---- ENTRIES PROVIDED

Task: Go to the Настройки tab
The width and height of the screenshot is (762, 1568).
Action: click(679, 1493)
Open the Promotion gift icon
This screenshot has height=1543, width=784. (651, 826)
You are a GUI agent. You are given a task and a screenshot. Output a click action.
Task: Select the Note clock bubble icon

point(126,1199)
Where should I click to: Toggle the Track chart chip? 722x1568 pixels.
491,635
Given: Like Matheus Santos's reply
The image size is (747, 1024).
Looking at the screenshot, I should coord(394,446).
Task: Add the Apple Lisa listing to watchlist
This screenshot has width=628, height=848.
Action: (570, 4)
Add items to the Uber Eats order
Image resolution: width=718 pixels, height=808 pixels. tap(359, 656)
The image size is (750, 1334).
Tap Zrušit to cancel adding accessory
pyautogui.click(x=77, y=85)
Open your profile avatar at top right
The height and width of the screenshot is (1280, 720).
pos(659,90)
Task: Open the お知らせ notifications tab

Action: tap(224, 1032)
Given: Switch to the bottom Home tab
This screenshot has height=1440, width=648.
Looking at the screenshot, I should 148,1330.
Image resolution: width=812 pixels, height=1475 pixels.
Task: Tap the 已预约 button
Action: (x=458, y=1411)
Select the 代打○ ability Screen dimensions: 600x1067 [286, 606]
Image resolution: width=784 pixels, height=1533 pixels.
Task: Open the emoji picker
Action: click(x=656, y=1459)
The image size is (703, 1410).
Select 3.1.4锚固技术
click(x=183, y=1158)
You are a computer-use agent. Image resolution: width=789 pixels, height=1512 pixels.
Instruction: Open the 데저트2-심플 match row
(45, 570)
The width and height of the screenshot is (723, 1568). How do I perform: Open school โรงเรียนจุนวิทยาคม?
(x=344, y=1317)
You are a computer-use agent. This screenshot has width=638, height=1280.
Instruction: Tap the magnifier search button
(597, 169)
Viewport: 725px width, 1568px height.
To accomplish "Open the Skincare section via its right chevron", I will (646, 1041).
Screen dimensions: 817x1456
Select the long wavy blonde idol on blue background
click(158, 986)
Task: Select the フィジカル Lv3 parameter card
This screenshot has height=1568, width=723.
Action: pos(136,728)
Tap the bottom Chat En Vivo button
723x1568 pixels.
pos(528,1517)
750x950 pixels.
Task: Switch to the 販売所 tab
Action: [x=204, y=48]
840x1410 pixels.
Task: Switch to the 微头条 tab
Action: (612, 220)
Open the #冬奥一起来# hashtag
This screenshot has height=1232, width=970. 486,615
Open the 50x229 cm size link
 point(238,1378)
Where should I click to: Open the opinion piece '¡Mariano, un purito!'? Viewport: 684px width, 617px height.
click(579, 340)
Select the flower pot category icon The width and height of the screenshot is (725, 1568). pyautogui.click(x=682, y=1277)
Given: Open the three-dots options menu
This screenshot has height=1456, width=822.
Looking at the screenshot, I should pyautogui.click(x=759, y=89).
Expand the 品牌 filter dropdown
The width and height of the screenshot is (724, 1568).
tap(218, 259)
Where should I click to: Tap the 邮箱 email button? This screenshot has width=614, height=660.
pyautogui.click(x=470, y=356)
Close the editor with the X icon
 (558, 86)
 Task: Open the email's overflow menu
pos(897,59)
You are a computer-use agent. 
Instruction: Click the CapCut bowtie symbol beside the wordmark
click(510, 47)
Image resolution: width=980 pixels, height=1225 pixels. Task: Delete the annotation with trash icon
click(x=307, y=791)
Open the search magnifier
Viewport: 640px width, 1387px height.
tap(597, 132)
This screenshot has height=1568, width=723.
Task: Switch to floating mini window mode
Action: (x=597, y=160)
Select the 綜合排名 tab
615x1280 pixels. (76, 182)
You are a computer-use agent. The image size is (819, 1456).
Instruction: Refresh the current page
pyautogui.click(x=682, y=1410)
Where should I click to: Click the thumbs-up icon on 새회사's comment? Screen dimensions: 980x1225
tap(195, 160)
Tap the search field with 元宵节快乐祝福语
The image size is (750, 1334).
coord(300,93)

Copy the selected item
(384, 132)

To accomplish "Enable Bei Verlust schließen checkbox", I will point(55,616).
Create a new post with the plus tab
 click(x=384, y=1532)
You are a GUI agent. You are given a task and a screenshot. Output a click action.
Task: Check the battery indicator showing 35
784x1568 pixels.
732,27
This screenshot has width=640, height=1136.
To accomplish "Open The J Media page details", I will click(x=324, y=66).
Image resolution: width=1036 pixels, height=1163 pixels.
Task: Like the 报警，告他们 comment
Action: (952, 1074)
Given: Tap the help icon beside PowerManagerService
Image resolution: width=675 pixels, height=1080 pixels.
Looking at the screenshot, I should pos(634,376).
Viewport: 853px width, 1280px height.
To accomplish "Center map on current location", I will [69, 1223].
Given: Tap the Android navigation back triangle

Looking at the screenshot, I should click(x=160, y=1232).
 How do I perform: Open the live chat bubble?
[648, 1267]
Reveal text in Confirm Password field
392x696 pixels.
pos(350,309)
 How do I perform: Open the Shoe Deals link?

--------

REQUEST -
Copy out all of the data above again, line for line, without changing anything.

PROBLEM SOLUTION -
Task: Go to the Настройки tab
The width and height of the screenshot is (762, 1568).
Action: click(679, 1493)
Open the Promotion gift icon
This screenshot has height=1543, width=784. (651, 826)
You are a GUI agent. You are given a task and a screenshot. Output a click action.
Task: Select the Note clock bubble icon

point(126,1199)
Where should I click to: Toggle the Track chart chip? 722x1568 pixels.
491,635
Given: Like Matheus Santos's reply
The image size is (747, 1024).
Looking at the screenshot, I should coord(394,446).
Task: Add the Apple Lisa listing to watchlist
This screenshot has width=628, height=848.
Action: (570, 4)
Add items to the Uber Eats order
Image resolution: width=718 pixels, height=808 pixels. tap(359, 656)
The image size is (750, 1334).
Tap Zrušit to cancel adding accessory
pyautogui.click(x=77, y=85)
Open your profile avatar at top right
The height and width of the screenshot is (1280, 720).
pos(659,90)
Task: Open the お知らせ notifications tab

Action: tap(224, 1032)
Given: Switch to the bottom Home tab
This screenshot has height=1440, width=648.
Looking at the screenshot, I should 148,1330.
Image resolution: width=812 pixels, height=1475 pixels.
Task: Tap the 已预约 button
Action: (x=458, y=1411)
Select the 代打○ ability Screen dimensions: 600x1067 [286, 606]
Image resolution: width=784 pixels, height=1533 pixels.
Task: Open the emoji picker
Action: click(x=656, y=1459)
The image size is (703, 1410).
Select 3.1.4锚固技术
click(x=183, y=1158)
You are a computer-use agent. Image resolution: width=789 pixels, height=1512 pixels.
Instruction: Open the 데저트2-심플 match row
(45, 570)
The width and height of the screenshot is (723, 1568). How do I perform: Open school โรงเรียนจุนวิทยาคม?
(x=344, y=1317)
You are a computer-use agent. This screenshot has width=638, height=1280.
Instruction: Tap the magnifier search button
(597, 169)
Viewport: 725px width, 1568px height.
To accomplish "Open the Skincare section via its right chevron", I will (646, 1041).
Screen dimensions: 817x1456
Select the long wavy blonde idol on blue background
click(158, 986)
Task: Select the フィジカル Lv3 parameter card
This screenshot has height=1568, width=723.
Action: pos(136,728)
Tap the bottom Chat En Vivo button
723x1568 pixels.
pos(528,1517)
750x950 pixels.
Task: Switch to the 販売所 tab
Action: [x=204, y=48]
840x1410 pixels.
Task: Switch to the 微头条 tab
Action: (612, 220)
Open the #冬奥一起来# hashtag
This screenshot has height=1232, width=970. 486,615
Open the 50x229 cm size link
 point(238,1378)
Where should I click to: Open the opinion piece '¡Mariano, un purito!'? Viewport: 684px width, 617px height.
click(579, 340)
Select the flower pot category icon The width and height of the screenshot is (725, 1568). pyautogui.click(x=682, y=1277)
Given: Open the three-dots options menu
This screenshot has height=1456, width=822.
Looking at the screenshot, I should pyautogui.click(x=759, y=89).
Expand the 品牌 filter dropdown
The width and height of the screenshot is (724, 1568).
tap(218, 259)
Where should I click to: Tap the 邮箱 email button? This screenshot has width=614, height=660.
pyautogui.click(x=470, y=356)
Close the editor with the X icon
 (558, 86)
 Task: Open the email's overflow menu
pos(897,59)
You are a computer-use agent. 
Instruction: Click the CapCut bowtie symbol beside the wordmark
click(510, 47)
Image resolution: width=980 pixels, height=1225 pixels. Task: Delete the annotation with trash icon
click(x=307, y=791)
Open the search magnifier
Viewport: 640px width, 1387px height.
tap(597, 132)
This screenshot has height=1568, width=723.
Task: Switch to floating mini window mode
Action: (x=597, y=160)
Select the 綜合排名 tab
615x1280 pixels. (76, 182)
You are a computer-use agent. The image size is (819, 1456).
Instruction: Refresh the current page
pyautogui.click(x=682, y=1410)
Where should I click to: Click the thumbs-up icon on 새회사's comment? Screen dimensions: 980x1225
tap(195, 160)
Tap the search field with 元宵节快乐祝福语
The image size is (750, 1334).
coord(300,93)

Copy the selected item
(384, 132)

To accomplish "Enable Bei Verlust schließen checkbox", I will point(55,616).
Create a new post with the plus tab
 click(x=384, y=1532)
You are a GUI agent. You are given a task and a screenshot. Output a click action.
Task: Check the battery indicator showing 35
784x1568 pixels.
732,27
This screenshot has width=640, height=1136.
To accomplish "Open The J Media page details", I will click(x=324, y=66).
Image resolution: width=1036 pixels, height=1163 pixels.
Task: Like the 报警，告他们 comment
Action: (952, 1074)
Given: Tap the help icon beside PowerManagerService
Image resolution: width=675 pixels, height=1080 pixels.
Looking at the screenshot, I should pos(634,376).
Viewport: 853px width, 1280px height.
To accomplish "Center map on current location", I will [69, 1223].
Given: Tap the Android navigation back triangle

Looking at the screenshot, I should click(x=160, y=1232).
 How do I perform: Open the live chat bubble?
[648, 1267]
Reveal text in Confirm Password field
392x696 pixels.
pos(350,309)
 How do I perform: Open the Shoe Deals link?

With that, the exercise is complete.